### [Work order]
Please restate the data word for word.

────

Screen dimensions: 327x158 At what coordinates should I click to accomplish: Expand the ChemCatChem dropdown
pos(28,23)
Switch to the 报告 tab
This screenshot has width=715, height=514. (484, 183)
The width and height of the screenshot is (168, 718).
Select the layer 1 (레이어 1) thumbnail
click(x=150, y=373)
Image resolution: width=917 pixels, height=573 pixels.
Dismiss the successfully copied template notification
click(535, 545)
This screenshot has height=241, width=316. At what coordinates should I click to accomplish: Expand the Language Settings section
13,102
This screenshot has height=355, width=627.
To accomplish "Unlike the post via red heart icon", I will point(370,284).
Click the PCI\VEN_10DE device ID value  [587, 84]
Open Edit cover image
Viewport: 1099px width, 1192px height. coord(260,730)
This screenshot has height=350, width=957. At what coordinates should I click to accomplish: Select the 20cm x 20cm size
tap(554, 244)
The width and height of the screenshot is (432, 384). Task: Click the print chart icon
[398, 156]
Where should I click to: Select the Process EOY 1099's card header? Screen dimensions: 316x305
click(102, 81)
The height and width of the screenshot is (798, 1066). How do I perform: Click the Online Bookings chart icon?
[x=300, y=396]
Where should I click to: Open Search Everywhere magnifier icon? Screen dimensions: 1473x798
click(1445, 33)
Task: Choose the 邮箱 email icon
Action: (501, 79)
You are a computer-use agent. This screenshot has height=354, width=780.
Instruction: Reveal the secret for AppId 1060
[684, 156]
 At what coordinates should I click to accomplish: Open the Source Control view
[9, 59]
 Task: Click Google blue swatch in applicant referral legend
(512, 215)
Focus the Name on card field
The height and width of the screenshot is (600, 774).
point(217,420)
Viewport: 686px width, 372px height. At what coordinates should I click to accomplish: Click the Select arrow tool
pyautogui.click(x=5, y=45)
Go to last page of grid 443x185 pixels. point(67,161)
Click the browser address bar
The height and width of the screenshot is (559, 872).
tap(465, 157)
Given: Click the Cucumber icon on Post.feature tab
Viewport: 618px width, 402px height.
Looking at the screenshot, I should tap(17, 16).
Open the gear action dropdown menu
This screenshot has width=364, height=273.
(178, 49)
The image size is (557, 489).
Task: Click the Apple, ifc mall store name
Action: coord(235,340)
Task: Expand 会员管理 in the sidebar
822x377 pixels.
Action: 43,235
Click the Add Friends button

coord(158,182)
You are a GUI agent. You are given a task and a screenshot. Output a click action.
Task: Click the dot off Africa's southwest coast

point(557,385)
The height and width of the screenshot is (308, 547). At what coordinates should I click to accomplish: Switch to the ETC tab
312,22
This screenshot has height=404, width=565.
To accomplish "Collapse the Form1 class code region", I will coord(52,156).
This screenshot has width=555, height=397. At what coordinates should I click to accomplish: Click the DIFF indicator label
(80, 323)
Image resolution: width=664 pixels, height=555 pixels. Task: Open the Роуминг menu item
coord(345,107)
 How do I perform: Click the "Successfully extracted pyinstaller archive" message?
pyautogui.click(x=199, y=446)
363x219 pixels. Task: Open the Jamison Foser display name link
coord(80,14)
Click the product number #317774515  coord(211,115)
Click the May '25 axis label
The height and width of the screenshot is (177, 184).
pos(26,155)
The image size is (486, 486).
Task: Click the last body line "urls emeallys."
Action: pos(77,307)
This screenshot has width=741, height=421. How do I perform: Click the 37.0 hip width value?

────

### [Answer]
Screen dimensions: 327x158 At what coordinates should I click to accomplish: Expand the ChemCatChem dropdown
pos(28,23)
Switch to the 报告 tab
This screenshot has width=715, height=514. (484, 183)
The width and height of the screenshot is (168, 718).
Select the layer 1 (레이어 1) thumbnail
click(x=150, y=373)
Image resolution: width=917 pixels, height=573 pixels.
Dismiss the successfully copied template notification
click(535, 545)
This screenshot has height=241, width=316. At what coordinates should I click to accomplish: Expand the Language Settings section
13,102
This screenshot has height=355, width=627.
To accomplish "Unlike the post via red heart icon", I will point(370,284).
Click the PCI\VEN_10DE device ID value  [587, 84]
Open Edit cover image
Viewport: 1099px width, 1192px height. coord(260,730)
This screenshot has height=350, width=957. At what coordinates should I click to accomplish: Select the 20cm x 20cm size
tap(554, 244)
The width and height of the screenshot is (432, 384). Task: Click the print chart icon
[398, 156]
Where should I click to: Select the Process EOY 1099's card header? Screen dimensions: 316x305
click(102, 81)
The height and width of the screenshot is (798, 1066). How do I perform: Click the Online Bookings chart icon?
[x=300, y=396]
Where should I click to: Open Search Everywhere magnifier icon? Screen dimensions: 1473x798
click(1445, 33)
Task: Choose the 邮箱 email icon
Action: (501, 79)
You are a computer-use agent. This screenshot has height=354, width=780.
Instruction: Reveal the secret for AppId 1060
[684, 156]
 At what coordinates should I click to accomplish: Open the Source Control view
[9, 59]
 Task: Click Google blue swatch in applicant referral legend
(512, 215)
Focus the Name on card field
The height and width of the screenshot is (600, 774).
point(217,420)
Viewport: 686px width, 372px height. At what coordinates should I click to accomplish: Click the Select arrow tool
pyautogui.click(x=5, y=45)
Go to last page of grid 443x185 pixels. point(67,161)
Click the browser address bar
The height and width of the screenshot is (559, 872).
tap(465, 157)
Given: Click the Cucumber icon on Post.feature tab
Viewport: 618px width, 402px height.
Looking at the screenshot, I should tap(17, 16).
Open the gear action dropdown menu
This screenshot has width=364, height=273.
(178, 49)
The image size is (557, 489).
Task: Click the Apple, ifc mall store name
Action: coord(235,340)
Task: Expand 会员管理 in the sidebar
822x377 pixels.
Action: 43,235
Click the Add Friends button

coord(158,182)
You are a GUI agent. You are given a task and a screenshot. Output a click action.
Task: Click the dot off Africa's southwest coast

point(557,385)
The height and width of the screenshot is (308, 547). At what coordinates should I click to accomplish: Switch to the ETC tab
312,22
This screenshot has height=404, width=565.
To accomplish "Collapse the Form1 class code region", I will coord(52,156).
This screenshot has width=555, height=397. At what coordinates should I click to accomplish: Click the DIFF indicator label
(80, 323)
Image resolution: width=664 pixels, height=555 pixels. Task: Open the Роуминг menu item
coord(345,107)
 How do I perform: Click the "Successfully extracted pyinstaller archive" message?
pyautogui.click(x=199, y=446)
363x219 pixels. Task: Open the Jamison Foser display name link
coord(80,14)
Click the product number #317774515  coord(211,115)
Click the May '25 axis label
The height and width of the screenshot is (177, 184).
pos(26,155)
The image size is (486, 486).
Task: Click the last body line "urls emeallys."
Action: pos(77,307)
This screenshot has width=741, height=421. How do I perform: Click the 37.0 hip width value?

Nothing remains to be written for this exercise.